Agency and Action
Agent: a person (or creature) with the capacity to act; actions are intentional and purposeful, unlike behaviours which are automatic, unconscious, or non-purposeful.
Distinction example: gesticulating without a reason (behaviour) vs. speaking in class, being kind, or reading a textbook (actions with reasons).
Autonomy: actions involve agency and thus moral responsibility.
Normative moral theories assess the actions of agents, not merely observed behaviours.
Review: Agent-Neutral vs Agent-Relative
Agent-neutral reasons: value what an agent ought to value independently of personal relations to themselves.
Agent-relative reasons: depend on the agent’s particular characteristics or circumstances.

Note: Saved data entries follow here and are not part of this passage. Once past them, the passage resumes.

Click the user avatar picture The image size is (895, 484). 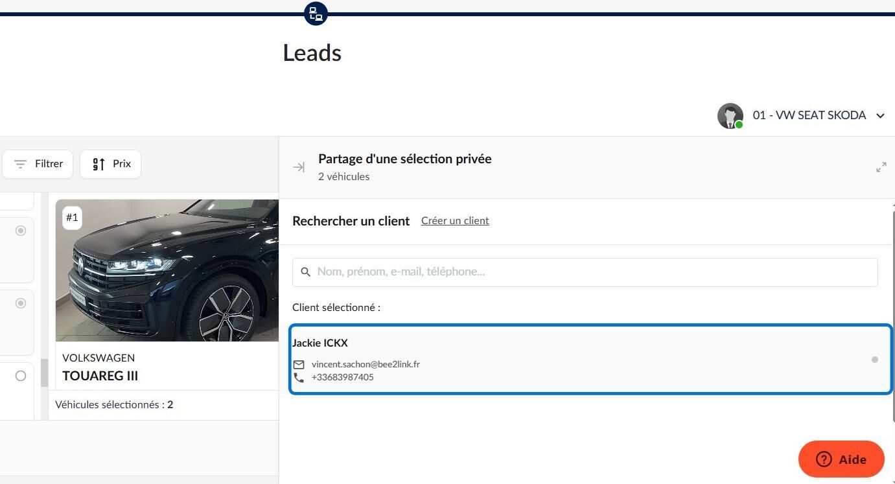730,115
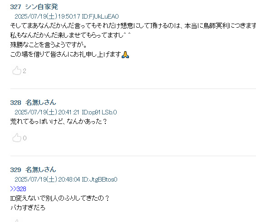
Task: Click 名無しさん name on post 328
Action: (x=41, y=103)
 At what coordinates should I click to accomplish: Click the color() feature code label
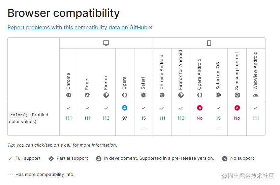point(19,115)
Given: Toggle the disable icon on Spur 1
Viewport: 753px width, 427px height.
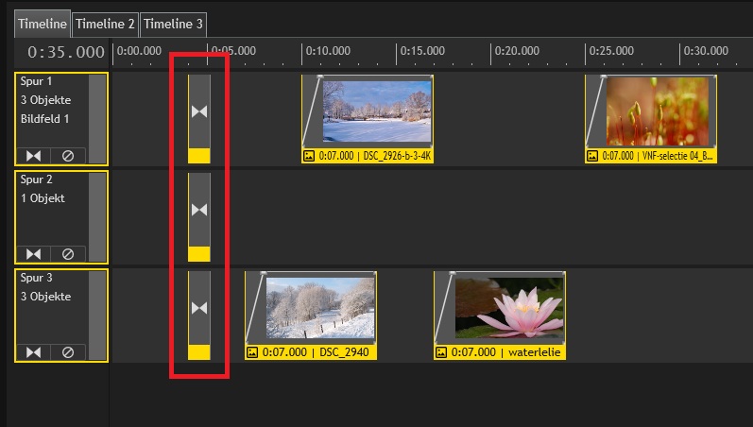Looking at the screenshot, I should 67,156.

Thomas Nagel example (from Equality and Partiality, 1991): “Each of us has an agent-neutral reason to care about everyone, and in addition an agent-relative reason to care more particularly about himself.”
Cited in The Penguin Dictionary of Philosophy (2000) p. 9.

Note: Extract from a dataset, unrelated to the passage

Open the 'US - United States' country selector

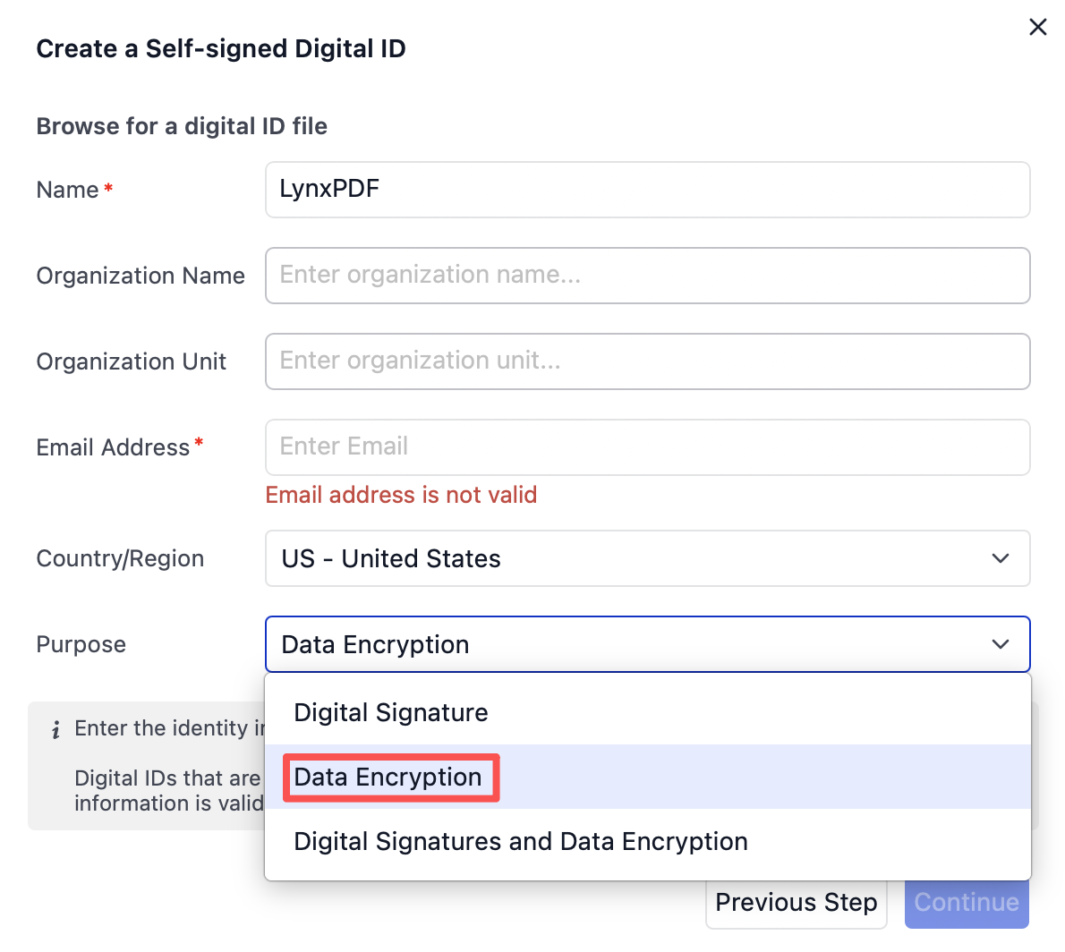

Decision procedures are disembodied
Normative questions ask “how should I act?”
Questioning how one should act in a given circumstance is not the same as motivating them to act that way.
Decision procedures treat rationality as an abstract, disembodied feature of the mind.
Virtue ethics challenges this by viewing rationality as involved in our desires and embodied experiences.
Virtue Ethics
Western tradition: Aristotle’s Nicomachean Ethics (384-322 BC) is central, but ideas extend to Stoics, Epicureans, Christian and Islamic thinkers, and beyond.
Core claim: the possession of virtues is necessary for living a good life (Arete).
Implication: a good life is inherently a moral life.
Cultivating the good person
Starting point is not merely solving moral dilemmas via decision procedures, but becoming the kind of person who can resolve them.
Aim: eudaimonia – to live a good life.
Aristotelian answer: cultivate arête (virtue) through deliberate actions.
Eudaimonia: understanding the good life
Eudaimonia can be understood as a form of happiness or enlightenment; contemporary theorists frame it as objective well-being.
Living well requires ethical excellence, not just mere hedonic states.
It is a kind of psychological health with objective moral consequences, not a transient emotional state.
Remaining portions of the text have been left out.